§ **OBJECTIVES**:
1. According to the house-visibility problem, what data type is needed to store the data?
2. For each statement below, say whether it agrees with the house-visibility problem. Answer yes or no and quote the words of the text that decide it. (a) The first line of input contains N positive integers giving the house heights. (b) The temporary storage area is called "Box". (c) When Last equals the current building height, the current height is pushed into the Box.
3. List every sample input in the house-visibility problem with its matching sample output.

§ **DOCUMENT SEGMENT**:
__________________________________________________

On a street in Kaohsiung City, many houses of varying heights are lined up neatly in a row.
For two houses, A and B, if the heights of all other houses between houses A and B do not exceed the heights of houses A and B, then a person standing on house A can see house B.
As shown in the diagram, there are five houses from left to right, with heights of 5, 2, 3, 4, and 4, respectively. When standing on the rightmost house, since the height of this house is 4, and all the other houses between it and the leftmost house (with a height of 5) have heights (2, 3, 4) that do not exceed the height of the house you are on (4) and the leftmost house (5), you can see the leftmost house. Similarly, you can also see the second house from the right.
Given the heights of all the houses on the street from left to right, with N houses, calculate the total number of other houses that a person standing on the k-th house can see, denoted as Ck. You need to find the sum C1+C2+⋯+CN.
Sample Inputs/Outputs
| Sample Input(s) | Sample Output(s) |
|---|---|
| The test data input consists of only two lines.
The first line contains a positive integer N, indicating that there are N houses on the street. The second line contains N positive integers (H1, H2, …, HN), representing the height of each house from left to right. | Output a single line containing one integer, which represents the total number of other houses that each house can see, i.e., the sum C1+C2+⋯+CN. |
| 2 1 1 | 2 |
| 3 1 2 3 | 4 |
| 5 5 2 3 4 4 | 14 |
Thought Process
This problem requires using long long int to store data.
Declare an array of pair, which will serve as a temporary storage area. The principle of viewing from left to right and right to left is the same. This temporary storage area will be referred to as "Box".
Each time you reach a building, check if there is data in the Box. If there is no data, push the current building's height into the Box. Since the array's data type is Pair, the first field stores the building height, and the second field stores how many consecutive buildings have this height. If there is already data in the Box, run a while loop. In each iteration of the loop, focus on the last piece of data in the Box, referred to as Last. If Last is greater than the current building height, it means you can no longer move forward, so increment ans++ and break the while loop. If Last is less than the current building height, add Last.second to ans, which represents the number of buildings with this height, and then pop the Box. If Last is equal to the current building height, first add Last.second to ans, then increment Last.second. Also, if there is other data in the Box, increment ans++. In the case of equality, you do not need to push the current building height into the Box; in all other cases, you should push it back.

__________________________________________________

§ **DATA PROVIDED**:

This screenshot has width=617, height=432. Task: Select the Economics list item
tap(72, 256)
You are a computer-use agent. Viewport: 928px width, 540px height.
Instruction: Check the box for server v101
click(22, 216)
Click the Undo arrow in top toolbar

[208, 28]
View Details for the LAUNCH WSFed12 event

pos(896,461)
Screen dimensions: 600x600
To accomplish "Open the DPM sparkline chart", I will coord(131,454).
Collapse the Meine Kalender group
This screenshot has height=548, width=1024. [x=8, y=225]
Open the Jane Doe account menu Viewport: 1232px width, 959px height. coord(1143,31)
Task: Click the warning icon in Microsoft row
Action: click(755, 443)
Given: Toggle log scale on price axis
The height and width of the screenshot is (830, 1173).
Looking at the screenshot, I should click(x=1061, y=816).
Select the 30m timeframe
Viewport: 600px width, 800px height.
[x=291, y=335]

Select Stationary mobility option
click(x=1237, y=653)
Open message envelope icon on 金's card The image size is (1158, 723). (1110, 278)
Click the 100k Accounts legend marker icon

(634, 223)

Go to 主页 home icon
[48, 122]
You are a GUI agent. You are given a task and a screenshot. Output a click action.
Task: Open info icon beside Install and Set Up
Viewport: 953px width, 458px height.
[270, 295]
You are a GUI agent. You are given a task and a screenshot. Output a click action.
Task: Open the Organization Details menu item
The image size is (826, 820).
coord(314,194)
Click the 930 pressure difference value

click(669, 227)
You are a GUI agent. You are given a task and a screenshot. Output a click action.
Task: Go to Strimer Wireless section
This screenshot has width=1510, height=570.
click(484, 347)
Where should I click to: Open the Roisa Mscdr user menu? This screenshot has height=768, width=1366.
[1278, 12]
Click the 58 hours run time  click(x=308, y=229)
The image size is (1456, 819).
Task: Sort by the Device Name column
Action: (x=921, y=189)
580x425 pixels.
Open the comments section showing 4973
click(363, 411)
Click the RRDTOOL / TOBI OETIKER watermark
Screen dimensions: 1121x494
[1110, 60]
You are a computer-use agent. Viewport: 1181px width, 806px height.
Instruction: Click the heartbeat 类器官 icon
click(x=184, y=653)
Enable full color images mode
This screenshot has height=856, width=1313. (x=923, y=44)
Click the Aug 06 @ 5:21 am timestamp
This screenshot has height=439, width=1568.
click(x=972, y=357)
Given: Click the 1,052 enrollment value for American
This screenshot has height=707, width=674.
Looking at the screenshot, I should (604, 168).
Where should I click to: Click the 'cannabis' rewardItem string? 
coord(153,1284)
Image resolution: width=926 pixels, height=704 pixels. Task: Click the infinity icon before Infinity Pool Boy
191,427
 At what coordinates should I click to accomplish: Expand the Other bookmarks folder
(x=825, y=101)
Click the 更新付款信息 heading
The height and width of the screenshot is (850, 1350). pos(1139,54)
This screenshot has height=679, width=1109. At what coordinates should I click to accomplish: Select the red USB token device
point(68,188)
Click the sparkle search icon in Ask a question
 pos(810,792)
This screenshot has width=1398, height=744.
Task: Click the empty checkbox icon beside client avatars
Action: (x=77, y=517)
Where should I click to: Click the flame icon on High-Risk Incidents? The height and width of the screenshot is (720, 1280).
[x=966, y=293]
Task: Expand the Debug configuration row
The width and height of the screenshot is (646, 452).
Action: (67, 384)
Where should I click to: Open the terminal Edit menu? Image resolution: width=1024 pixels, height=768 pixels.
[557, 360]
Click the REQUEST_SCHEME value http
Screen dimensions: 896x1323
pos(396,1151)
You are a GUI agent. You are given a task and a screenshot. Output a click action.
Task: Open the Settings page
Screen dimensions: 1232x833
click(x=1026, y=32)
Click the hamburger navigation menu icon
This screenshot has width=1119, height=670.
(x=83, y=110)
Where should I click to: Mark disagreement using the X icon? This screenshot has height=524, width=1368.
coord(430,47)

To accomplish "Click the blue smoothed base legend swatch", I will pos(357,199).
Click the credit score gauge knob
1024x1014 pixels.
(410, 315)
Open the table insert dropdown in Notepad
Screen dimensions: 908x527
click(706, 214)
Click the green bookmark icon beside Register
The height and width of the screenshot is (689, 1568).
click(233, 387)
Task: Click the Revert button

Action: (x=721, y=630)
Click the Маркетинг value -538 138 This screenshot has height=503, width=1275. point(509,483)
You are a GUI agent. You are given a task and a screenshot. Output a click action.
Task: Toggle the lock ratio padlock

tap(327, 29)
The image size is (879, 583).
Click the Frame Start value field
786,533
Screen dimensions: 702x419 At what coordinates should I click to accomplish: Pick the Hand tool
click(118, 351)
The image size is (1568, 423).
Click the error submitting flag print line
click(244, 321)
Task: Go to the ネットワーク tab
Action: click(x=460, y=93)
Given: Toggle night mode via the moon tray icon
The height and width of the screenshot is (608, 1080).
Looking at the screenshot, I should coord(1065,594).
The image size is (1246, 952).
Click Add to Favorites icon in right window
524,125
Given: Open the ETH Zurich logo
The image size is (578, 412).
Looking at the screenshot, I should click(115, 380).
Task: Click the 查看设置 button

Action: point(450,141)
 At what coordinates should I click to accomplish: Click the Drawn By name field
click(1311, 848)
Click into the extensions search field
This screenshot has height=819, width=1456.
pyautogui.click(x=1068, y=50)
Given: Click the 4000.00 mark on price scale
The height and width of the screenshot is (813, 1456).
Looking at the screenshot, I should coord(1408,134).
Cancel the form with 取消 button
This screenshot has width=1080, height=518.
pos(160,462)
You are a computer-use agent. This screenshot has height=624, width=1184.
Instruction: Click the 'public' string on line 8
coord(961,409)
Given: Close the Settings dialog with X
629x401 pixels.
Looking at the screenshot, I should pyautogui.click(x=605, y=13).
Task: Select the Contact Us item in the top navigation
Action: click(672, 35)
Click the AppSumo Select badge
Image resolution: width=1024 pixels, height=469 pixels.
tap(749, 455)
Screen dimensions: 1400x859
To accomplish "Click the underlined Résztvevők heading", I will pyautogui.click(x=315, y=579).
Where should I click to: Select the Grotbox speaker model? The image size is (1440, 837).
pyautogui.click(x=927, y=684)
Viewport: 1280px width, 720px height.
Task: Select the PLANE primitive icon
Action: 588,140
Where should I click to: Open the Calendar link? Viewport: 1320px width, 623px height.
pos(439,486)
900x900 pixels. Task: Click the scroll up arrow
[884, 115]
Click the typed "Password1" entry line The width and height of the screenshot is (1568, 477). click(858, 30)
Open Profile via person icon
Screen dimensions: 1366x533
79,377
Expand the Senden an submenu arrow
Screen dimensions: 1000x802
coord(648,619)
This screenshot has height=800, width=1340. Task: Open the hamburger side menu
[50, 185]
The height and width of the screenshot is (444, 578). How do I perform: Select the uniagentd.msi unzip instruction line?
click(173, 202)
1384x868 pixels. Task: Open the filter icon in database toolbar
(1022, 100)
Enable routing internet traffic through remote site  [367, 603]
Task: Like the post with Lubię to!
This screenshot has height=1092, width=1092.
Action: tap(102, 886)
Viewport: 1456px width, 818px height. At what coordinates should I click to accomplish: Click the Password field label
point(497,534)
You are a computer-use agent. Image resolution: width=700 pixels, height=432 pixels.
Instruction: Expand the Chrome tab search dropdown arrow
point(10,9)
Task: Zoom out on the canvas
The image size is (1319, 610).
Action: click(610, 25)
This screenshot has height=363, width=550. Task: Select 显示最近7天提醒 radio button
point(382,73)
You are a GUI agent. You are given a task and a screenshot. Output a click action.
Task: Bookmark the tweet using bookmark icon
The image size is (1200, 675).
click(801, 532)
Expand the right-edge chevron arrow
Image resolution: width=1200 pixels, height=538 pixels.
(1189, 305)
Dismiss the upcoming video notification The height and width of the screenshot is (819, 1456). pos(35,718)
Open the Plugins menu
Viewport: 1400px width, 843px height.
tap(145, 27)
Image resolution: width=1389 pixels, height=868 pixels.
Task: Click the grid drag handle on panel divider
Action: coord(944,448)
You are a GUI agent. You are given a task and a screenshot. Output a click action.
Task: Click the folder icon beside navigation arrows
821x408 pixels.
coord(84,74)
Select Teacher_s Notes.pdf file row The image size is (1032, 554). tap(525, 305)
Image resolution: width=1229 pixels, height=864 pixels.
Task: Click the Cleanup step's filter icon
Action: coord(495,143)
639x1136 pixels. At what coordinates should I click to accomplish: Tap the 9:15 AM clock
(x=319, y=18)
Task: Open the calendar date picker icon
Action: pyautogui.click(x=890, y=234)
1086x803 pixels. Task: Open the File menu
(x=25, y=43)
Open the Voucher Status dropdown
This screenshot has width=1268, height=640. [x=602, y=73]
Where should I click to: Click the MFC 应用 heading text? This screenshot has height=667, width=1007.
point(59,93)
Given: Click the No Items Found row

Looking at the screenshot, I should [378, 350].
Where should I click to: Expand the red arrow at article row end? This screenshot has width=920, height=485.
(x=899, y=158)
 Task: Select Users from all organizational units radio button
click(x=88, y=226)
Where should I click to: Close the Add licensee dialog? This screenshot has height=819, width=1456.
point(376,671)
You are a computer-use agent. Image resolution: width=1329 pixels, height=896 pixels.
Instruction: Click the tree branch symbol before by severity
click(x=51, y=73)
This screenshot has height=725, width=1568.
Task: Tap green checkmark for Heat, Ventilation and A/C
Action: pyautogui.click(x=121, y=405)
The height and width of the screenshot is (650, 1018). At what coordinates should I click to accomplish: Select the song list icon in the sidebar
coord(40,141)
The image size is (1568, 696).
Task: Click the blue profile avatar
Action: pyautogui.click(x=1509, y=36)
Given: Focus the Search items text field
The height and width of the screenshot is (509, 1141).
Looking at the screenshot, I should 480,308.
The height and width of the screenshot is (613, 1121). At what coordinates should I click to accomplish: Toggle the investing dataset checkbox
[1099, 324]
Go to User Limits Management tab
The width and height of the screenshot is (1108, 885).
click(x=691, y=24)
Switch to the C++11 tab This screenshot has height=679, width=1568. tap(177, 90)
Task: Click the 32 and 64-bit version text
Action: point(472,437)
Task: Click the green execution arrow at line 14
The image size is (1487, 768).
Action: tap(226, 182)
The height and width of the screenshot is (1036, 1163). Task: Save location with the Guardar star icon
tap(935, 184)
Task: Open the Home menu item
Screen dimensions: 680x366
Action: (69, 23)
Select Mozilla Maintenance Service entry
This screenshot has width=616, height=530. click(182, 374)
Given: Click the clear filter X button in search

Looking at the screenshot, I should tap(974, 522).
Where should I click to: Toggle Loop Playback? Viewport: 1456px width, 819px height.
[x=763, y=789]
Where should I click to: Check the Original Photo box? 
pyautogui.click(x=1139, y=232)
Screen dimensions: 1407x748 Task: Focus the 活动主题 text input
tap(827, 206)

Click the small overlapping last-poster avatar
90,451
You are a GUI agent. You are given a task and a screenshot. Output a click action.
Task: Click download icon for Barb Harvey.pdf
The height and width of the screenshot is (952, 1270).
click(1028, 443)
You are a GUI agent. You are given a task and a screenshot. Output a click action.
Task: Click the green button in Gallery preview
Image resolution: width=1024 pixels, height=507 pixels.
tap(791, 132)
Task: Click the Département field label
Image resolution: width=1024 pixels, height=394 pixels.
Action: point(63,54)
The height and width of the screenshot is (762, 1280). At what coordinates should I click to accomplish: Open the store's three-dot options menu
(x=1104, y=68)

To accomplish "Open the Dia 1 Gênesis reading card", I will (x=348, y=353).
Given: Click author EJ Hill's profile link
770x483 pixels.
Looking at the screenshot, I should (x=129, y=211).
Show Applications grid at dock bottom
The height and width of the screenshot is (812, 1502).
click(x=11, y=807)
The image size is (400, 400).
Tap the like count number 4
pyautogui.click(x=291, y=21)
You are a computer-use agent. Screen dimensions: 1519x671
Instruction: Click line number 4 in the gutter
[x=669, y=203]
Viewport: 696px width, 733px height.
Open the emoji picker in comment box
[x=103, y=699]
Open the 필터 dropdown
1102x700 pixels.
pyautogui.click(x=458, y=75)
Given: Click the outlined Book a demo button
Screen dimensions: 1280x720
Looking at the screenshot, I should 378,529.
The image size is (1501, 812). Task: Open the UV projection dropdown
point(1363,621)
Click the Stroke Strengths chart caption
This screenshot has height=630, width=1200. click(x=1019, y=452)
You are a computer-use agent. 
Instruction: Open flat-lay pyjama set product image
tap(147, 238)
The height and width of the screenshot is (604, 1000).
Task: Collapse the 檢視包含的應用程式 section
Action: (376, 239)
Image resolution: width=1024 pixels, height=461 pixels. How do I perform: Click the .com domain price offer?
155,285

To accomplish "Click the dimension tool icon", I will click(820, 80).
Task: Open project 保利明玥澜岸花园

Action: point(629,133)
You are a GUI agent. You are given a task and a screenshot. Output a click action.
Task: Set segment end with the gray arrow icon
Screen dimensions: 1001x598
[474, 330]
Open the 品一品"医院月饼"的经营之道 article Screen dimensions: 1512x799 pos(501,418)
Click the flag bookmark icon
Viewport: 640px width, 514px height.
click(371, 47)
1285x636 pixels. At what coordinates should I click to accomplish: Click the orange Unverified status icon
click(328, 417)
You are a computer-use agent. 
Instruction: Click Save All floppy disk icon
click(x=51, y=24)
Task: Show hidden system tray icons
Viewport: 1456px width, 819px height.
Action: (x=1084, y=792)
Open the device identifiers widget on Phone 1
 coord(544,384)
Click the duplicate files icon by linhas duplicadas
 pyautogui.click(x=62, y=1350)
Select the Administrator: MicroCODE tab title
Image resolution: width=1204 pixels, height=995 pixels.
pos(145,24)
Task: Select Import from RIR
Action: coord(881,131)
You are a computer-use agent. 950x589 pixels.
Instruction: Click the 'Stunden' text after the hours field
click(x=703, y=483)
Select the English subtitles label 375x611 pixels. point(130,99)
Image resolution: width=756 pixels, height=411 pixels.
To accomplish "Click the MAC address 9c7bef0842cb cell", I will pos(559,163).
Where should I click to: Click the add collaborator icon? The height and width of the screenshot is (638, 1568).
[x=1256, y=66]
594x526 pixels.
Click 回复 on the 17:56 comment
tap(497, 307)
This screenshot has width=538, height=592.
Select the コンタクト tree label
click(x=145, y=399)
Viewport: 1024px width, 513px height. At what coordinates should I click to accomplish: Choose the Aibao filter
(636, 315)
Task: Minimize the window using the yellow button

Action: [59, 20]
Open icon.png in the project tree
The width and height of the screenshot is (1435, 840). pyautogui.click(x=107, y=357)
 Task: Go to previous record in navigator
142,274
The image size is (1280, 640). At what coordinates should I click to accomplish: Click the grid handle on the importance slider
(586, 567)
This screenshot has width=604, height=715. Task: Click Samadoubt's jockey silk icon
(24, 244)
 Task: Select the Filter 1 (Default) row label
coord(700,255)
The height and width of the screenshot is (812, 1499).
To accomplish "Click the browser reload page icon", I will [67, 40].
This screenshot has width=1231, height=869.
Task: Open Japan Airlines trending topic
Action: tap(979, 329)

__________________________________________________

§ **ANSWER SET**:
1. long long int

2.
(a) No: "The first line contains a positive integer N, indicating that there are N houses on the street."
(b) Yes: "This temporary storage area will be referred to as "Box"."
(c) No: "In the case of equality, you do not need to push the current building height into the Box"

3.
- 2 1 1 → 2
- 3 1 2 3 → 4
- 5 5 2 3 4 4 → 14